López es el hombre que maneja en Colombia el negocio de las gafas para cine en tercera dimensión. Fue su empresa la que realizó la conversión a 3D de los dibujos hechos por los niños desplazados en Colombia para la película Pequeñas voces. También produjo la proyección en 3D (mapping) que adornó la fachada del Palacio Liévano (Alcaldía Mayor de Bogotá) en conmemoración del Bicentenario. Sobre los proyectos futuros, como el mapping que será proyectado el día de la independencia de Qatar, el relanzamiento en 2012 del coliseo romano y la proyección sobre el Pan de Azúcar en Brasil, es un poco reservado y no revela muchos detalles.
López la tiene clara: “Es posible que no podamos competir en precios, pero estas multinacionales ven que compañías mundiales, no necesariamente de esta industria, nos están prefiriendo para el lanzamiento de sus nuevos productos y eventos corporativos.

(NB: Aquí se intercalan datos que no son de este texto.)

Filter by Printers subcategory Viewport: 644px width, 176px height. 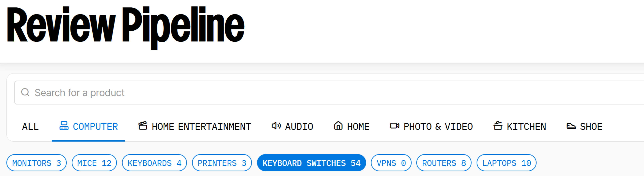point(222,163)
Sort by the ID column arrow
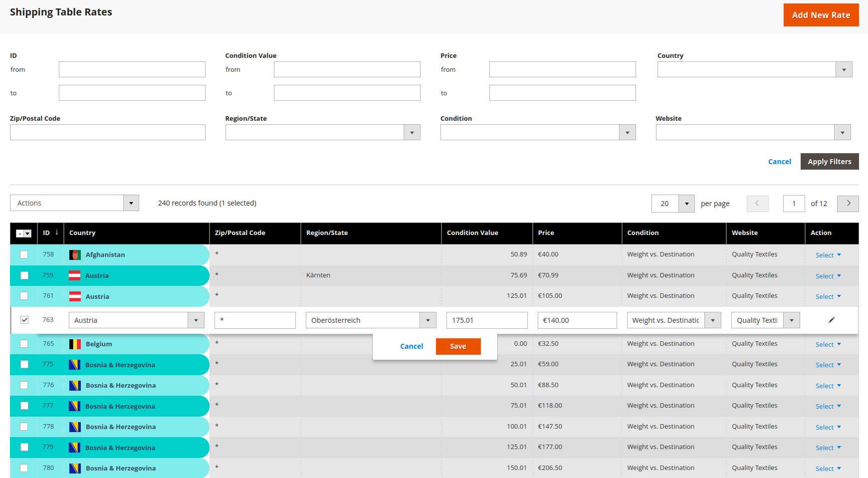Image resolution: width=868 pixels, height=478 pixels. coord(57,233)
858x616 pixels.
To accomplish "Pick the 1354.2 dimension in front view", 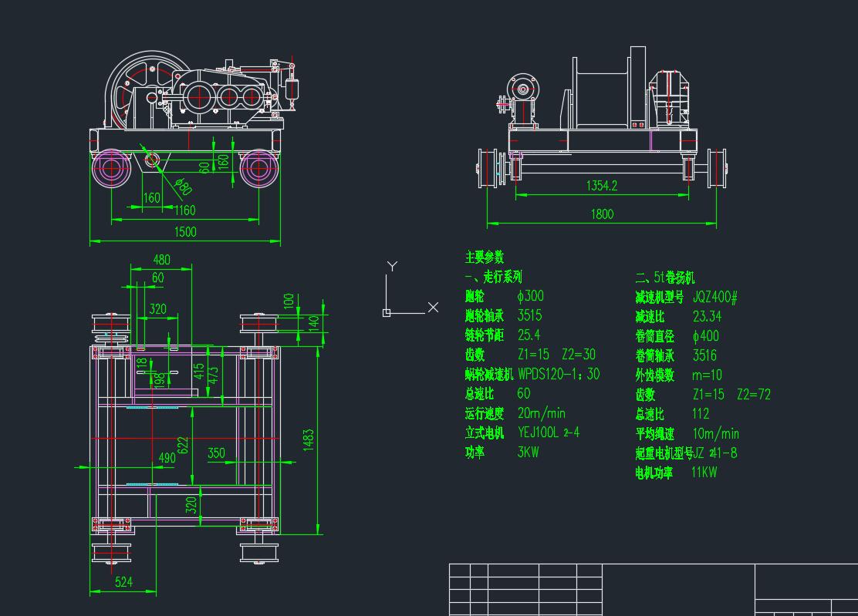I will point(602,186).
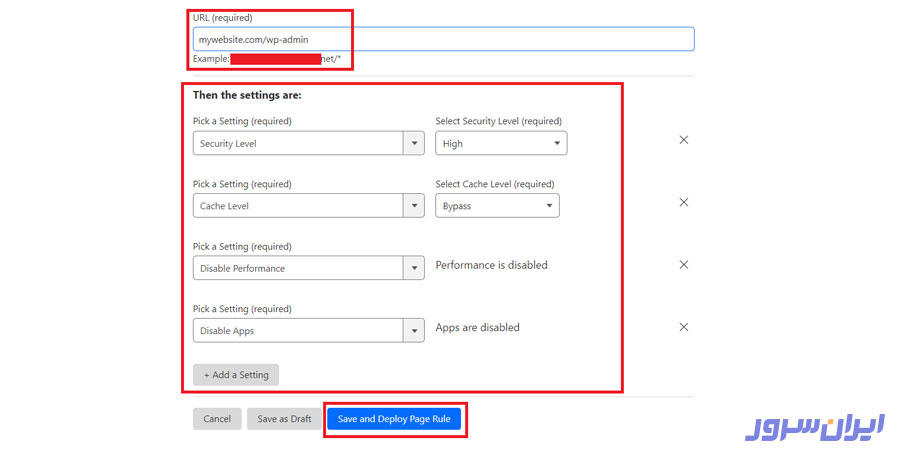This screenshot has width=900, height=450.
Task: Open the Cache Level setting picker
Action: [x=308, y=206]
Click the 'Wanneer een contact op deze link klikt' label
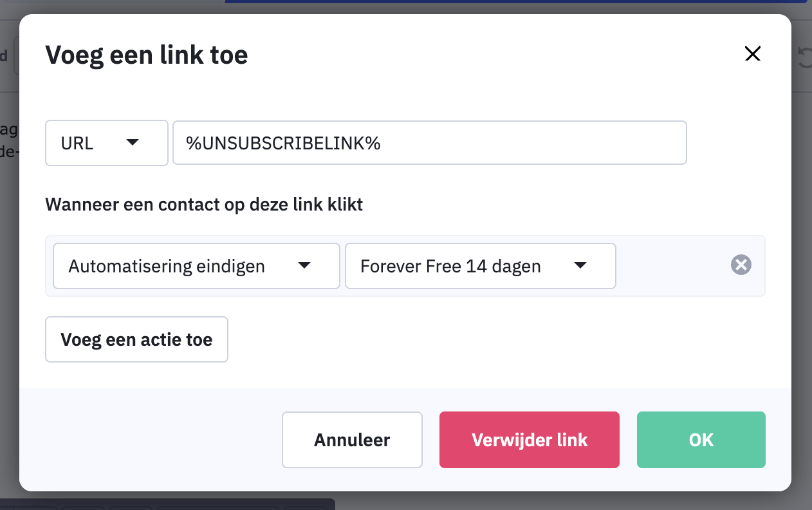 204,205
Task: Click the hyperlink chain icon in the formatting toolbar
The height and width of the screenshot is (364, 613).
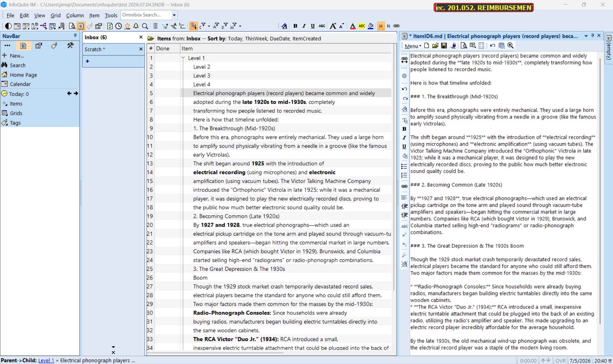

Por ejemplo, nosotros le hicimos a Colgate un comercial en 3D y es el primero que contrata, después de 10 años, fuera de EE.UU.”.
Toda oportunidad tiene un riesgo. Y Silicon Valley no es la excepción, pues está lleno de firmas cuyo éxito está ligado al funcionamiento de plataformas ajenas, como es el caso de Facebook, Twitter y Google.
Producto de esta dependencia, Zynga, desarrolladora de juegos y dueña de FarmVille, libra una batalla contra Facebook porque, además de que la red social quiere retener el 30% de las transacciones realizadas a través de su plataforma —compra de créditos virtuales utilizados en los juegos online—, quiere firmar un acuerdo de exclusividad a largo plazo.
Alejandro González reconoce que esta es una “peligrosa simbiosis, pero es una oportunidad que no existía hasta que apareció Facebook. Los desarrolladores necesitamos de las plataformas”.
No son obstáculos que los desanimen. Ya lo dijo Steve Jobs, cofundador de Pixar, la compañía que inspira a González y López: “No permitan que el ruido de las opiniones ajenas silencie su voz interior. Y, más importante todavía, tengan el valor de seguir su corazón e intuición, porque de alguna manera ya saben lo que quieren llegar a ser”.